En vísperas de la toma de posesión del 1 de septiembre, Torrijos se topó con un conflicto de política exterior, comenzado el 22 de agosto, que dañó las relaciones con Cuba y Venezuela, y que le iba a tocar resolver a él. Primero, la presidenta saliente instruyó al canciller Harmodio Arias para que trajera de vuelta a casa al embajador en Cuba y de paso exigiera al Gobierno de la isla caribeña la retirada de su embajador en Panamá. Era la doble reacción a la amenaza lanzada por La Habana de romper las relaciones diplomáticas porque, a su entender, Moscoso estaba lista para otorgar el perdón a cuatro exiliados cubano-estadounidenses encarcelados en Panamá con penas de siete y ocho años de prisión por los delitos de tenencia de explosivos y falsificación de documentos.

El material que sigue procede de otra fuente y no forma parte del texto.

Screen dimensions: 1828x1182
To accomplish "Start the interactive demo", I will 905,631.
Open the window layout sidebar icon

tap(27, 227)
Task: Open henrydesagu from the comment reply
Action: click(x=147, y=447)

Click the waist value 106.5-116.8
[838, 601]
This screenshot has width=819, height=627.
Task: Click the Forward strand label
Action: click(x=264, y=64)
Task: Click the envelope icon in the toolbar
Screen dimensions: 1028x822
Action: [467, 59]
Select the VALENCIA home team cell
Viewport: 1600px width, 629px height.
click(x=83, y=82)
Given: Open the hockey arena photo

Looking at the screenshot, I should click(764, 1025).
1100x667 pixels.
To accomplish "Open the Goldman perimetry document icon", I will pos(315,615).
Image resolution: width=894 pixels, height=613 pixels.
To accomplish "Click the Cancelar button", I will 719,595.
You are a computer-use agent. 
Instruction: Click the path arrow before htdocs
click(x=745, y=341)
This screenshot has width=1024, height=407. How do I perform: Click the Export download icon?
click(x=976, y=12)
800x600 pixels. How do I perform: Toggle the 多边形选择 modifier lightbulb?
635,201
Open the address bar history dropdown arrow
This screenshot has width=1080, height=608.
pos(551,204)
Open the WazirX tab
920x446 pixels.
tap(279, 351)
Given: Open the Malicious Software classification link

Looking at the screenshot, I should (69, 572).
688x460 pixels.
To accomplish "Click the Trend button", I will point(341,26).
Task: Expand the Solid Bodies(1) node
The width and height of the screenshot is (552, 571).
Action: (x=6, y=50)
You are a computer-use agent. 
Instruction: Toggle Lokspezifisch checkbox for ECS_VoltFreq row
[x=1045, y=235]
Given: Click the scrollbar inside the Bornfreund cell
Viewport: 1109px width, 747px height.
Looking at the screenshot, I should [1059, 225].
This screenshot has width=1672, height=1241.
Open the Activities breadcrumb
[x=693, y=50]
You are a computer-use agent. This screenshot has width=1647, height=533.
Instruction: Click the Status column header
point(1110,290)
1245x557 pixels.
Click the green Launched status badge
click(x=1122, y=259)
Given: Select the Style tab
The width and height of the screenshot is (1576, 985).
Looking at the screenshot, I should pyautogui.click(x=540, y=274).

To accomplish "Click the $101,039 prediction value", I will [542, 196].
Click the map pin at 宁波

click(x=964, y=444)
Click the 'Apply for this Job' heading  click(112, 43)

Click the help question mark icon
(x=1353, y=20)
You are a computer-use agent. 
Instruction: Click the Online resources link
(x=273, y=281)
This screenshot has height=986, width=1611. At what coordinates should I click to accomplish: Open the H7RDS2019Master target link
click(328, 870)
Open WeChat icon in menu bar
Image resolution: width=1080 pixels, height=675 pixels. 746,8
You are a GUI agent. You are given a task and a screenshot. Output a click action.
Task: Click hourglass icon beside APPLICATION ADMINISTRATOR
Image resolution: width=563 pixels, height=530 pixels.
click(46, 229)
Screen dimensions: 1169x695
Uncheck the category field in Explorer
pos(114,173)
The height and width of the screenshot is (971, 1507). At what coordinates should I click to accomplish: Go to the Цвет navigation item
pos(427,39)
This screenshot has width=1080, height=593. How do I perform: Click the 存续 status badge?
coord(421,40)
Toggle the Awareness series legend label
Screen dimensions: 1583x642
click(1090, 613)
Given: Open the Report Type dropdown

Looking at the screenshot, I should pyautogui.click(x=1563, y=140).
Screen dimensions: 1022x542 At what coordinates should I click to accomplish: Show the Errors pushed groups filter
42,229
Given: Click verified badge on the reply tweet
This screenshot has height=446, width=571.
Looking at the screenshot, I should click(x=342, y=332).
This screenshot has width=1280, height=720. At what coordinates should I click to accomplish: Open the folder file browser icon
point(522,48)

Cuba demandaba la extradición de los emigrados sobre la acusación de haber planificado el atentado contra Fidel Castro que los servicios de seguridad consiguieron desbaratar antes de su comisión con motivo de la X Cumbre Iberoamericana de noviembre de 2000 en Panamá. El más notorio de los cuatro, Luis Posada Carriles, veterano activista anticastrista y ex agente de la CIA, estaba buscado por la justicia cubana desde los años setenta por terrorismo y subversión, y tenía cuentas pendientes también con Venezuela.

En efecto, Moscoso terminó indultando a Posada y sus compañeros, según ella por "razones humanitarias", pues creía que la nueva administración perredista podría entregarlos a Cuba o Venezuela, donde corrían riesgo de ser ejecutados ("los habrían matado"). La reacción de las capitales concernidas fue fulminante: el 26 de agosto La Habana declaró la ruptura de las relaciones diplomáticas y al día siguiente Caracas retiró a su embajador. Torrijos, que no tenía más remedio, terció en la trifulca para criticar las decisiones de Moscoso y asegurar que tan pronto como se hiciera cargo de la Presidencia iniciaría las gestiones tendentes a restaurar las relaciones panameño-cubanas y panameño-venezolanas.

El 1 de septiembre Torrijos prestó juramento de su mandato hasta 2009 en presencia de diez mandatarios extranjeros, entre los que no estaban Castro ni Hugo Chávez, quien sí tenía prevista su asistencia pero que la canceló a raíz de las declaraciones de Moscoso. En su discurso inaugural, Torrijos lanzó una "declaración de guerra a la corrupción y la impunidad", recordó a su padre con palabras de agradecimiento, estimó que el "lamentable" indulto de los reos cubanos había "desfigurado" la imagen internacional de Panamá y confirmó que el Ejecutivo entrante se disponía a restablecer las relaciones diplomáticas con Cuba y a normalizar las relaciones con Venezuela.